Fragmented urban forest in the Chicago metropolitan region
Landscape fragmentation and conservation management alter arthropod communities
Date : January 18, 2018 By Dr Matthew A McCary
As the world is becoming increasingly urbanized, natural habitats are being displaced with large buildings and concrete structures. Consequently, restoration practitioners and conservation biologists have put together comprehensive management programs to preserve and protect the remaining biodiversity in metropolitan regions. Habitat fragmentation and conservation management both impose significant changes to natural communities; however, our understanding of how these two disturbances influence arthropod communities is still limited. This research sought to address how landscape fragmentation and comprehensive vegetation management affect ground-active arthropods in the Chicago metropolitan region. My collaborators and I found that conservation management dramatically altered the community composition of ground-active arthropods, with degraded sites being numerically dominated by invasive isopods and reference sites having fewer invasive isopods. We also found that invasive plants were the main driver for arthropod community changes, which was also correlated with increased rates of landscape fragmentation.
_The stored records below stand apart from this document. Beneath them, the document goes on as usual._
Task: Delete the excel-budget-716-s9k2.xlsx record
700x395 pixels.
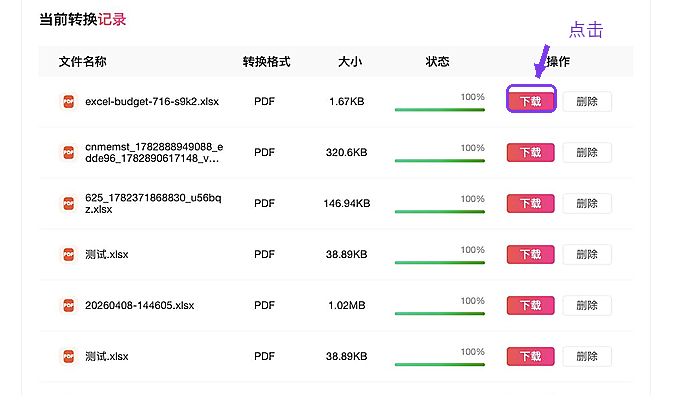Action: 587,101
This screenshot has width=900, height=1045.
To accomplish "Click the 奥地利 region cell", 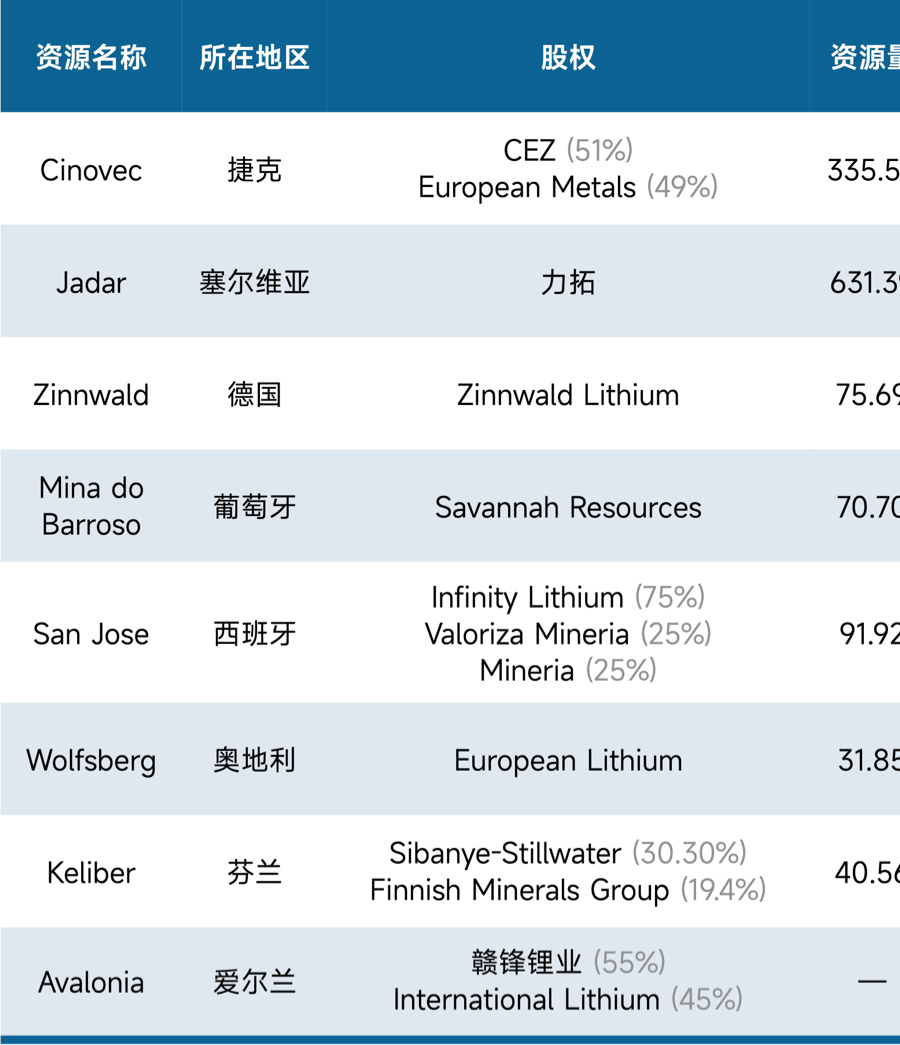I will (254, 761).
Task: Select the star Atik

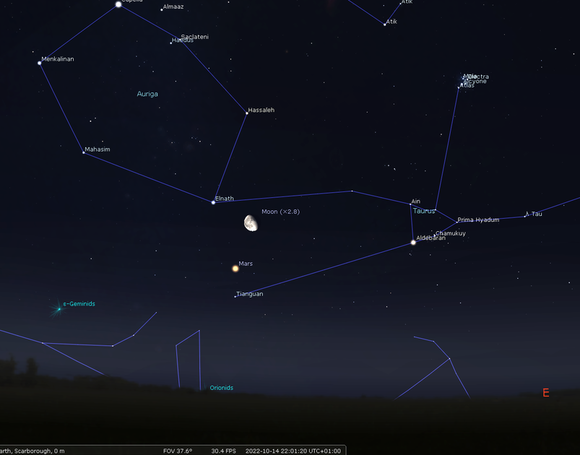Action: pyautogui.click(x=385, y=24)
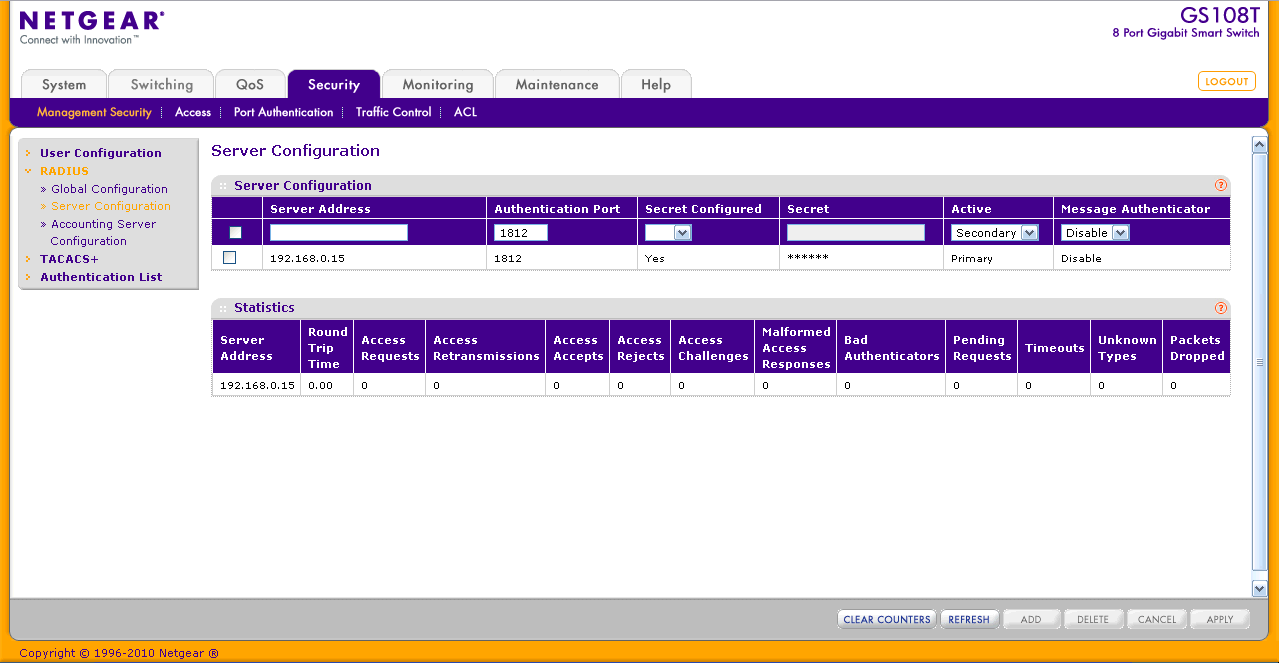Click scrollbar down arrow
This screenshot has height=663, width=1279.
pos(1259,589)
McCary, M.A., E. Minor, and D.H. Wise. 2017. Covariation between local and landscape factors influences the structure of ground-active arthropod communities in fragmented metropolitan woodlands. Landscape EcologyDOI: 10.1007/s10980-017-0593-9.
McCary, M.A., J.C. Martinez, L. Umek, L. Heneghan, and D.H. Wise. 2015. Effects of woodland restoration and management on the community of surface-active arthropods in the metropolitan Chicago region. Biological Conservation 190: 154-166.